Re: glowing in the dark

[Guest guest]

Thanks for response, Sandy,

I have been on meds for approx. 3 months and have moved from 40 mgs.

carbimazole to 20 mgs to 5mgs.

29th. Sept Blood tests results show TSH 19.67, FT4 5.0, T3 1.6.

Can't really tell how my health is at moment apart from garbage some days,

better others. I will hold out against RAI at all costs.

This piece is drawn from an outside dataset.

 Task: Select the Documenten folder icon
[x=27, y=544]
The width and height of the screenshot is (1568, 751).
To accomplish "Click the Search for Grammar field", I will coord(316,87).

Consultant is a specialist (Endocrine Professor), Dr is more of a general

practitioner...thats Scotland for you!!!

Take care,

Bob Q

>

> Message: 7

> Date: Wed, 08 Oct 2003 22:53:56 +0000

>

> Subject: Glowing in the Dark???

>

> Hi out there,

>

> had my 2nd. visit with my consultant today. Blood results are T4=5.0,

> T3=1.6 (bloods were taken on a day when I felt good!!!) and as a consequence

> consultant has dropped my Carbimazole from 20 mgs daily to just 5mg daily

> and wants me to stop my Beta Blocker ( 80mgs. Half Inderal sustained

> release).

>

> Then she hit me with the RAI option. I'm not sure how I feel about this

> because A) seems weird to suggest blasting my thyroid then needing thyroxine

> for the rest of my life she offered the alternative treatment of well

> observed Carbimazole therapy for 12-18 months (or as required), then trying

> to drop the meds entirely (or at leat until my thyroid becomes hyper again).

>

> I also have an underlying and as yet undiagnosed neurological condition

> which may be Parkinsons Disease and I need to get the thyroid under control

> to allow for an accurate diagnosis of this second critical illness.

>

> I am looking for a simple straight answer to the question " Does RAI work any

> better than ATDs and is it truly safe? "

>

> Hmmm??

>

> Thanks in advance.

>

> Bob Q (Scotland)

>

>

>

> ________________________________________________________________________

> ________________________________________________________________________

>

> Message: 8

> Date: Wed, 8 Oct 2003 17:34:44 -0500

>

> Subject: Re: Glowing in the Dark???

>

> Can you refresh my memory on how long you've been on the meds? I noticed you

> mentioned it's only your second visit? I noticed that your visit states that

> only T3 and T4 where checked. Do they not have FT3 and FT4 tests there?

>

> I am definately against RAI. I know here in the U.S. it's customary for most

> dr's to say RAI is the way to go, but I just don't happen to agree. I've had

> 3 dr's tell me this 'theory' which I'm sure they themselves have not done. I

> personally think that a drop from 20 to 5 mgs of Anti Thyroid drugs is a

> little too steep for my comfort. I take something for the heart palpitations

> which also takes care of my bp too, but I've also been told those are not good

> to just 'stop cold turkey'. Is a Consultant the same as a Dr?

>

> Sandy~Houston

>

> Glowing in the Dark???

>

>

> Hi out there,

>

> had my 2nd. visit with my consultant today. Blood results are T4=5.0,

> T3=1.6 (bloods were taken on a day when I felt good!!!) and as a consequence

> consultant has dropped my Carbimazole from 20 mgs daily to just 5mg daily

> and wants me to stop my Beta Blocker ( 80mgs. Half Inderal sustained

> release).

>

> Then she hit me with the RAI option. I'm not sure how I feel about this

> because A) seems weird to suggest blasting my thyroid then needing thyroxine

> for the rest of my life she offered the alternative treatment of well

> observed Carbimazole therapy for 12-18 months (or as required), then trying

> to drop the meds entirely (or at leat until my thyroid becomes hyper again).

>

> I also have an underlying and as yet undiagnosed neurological condition

> which may be Parkinsons Disease and I need to get the thyroid under control

> to allow for an accurate diagnosis of this second critical illness.

>

> I am looking for a simple straight answer to the question " Does RAI work any

> better than ATDs and is it truly safe? "

>

> Hmmm??

>

> Thanks in advance.

>

> Bob Q (Scotland)

>

>

>

[Guest guest]

Hi Bob,

I'm in Scotland also. Whereabouts are you? I'm in Aberdeen.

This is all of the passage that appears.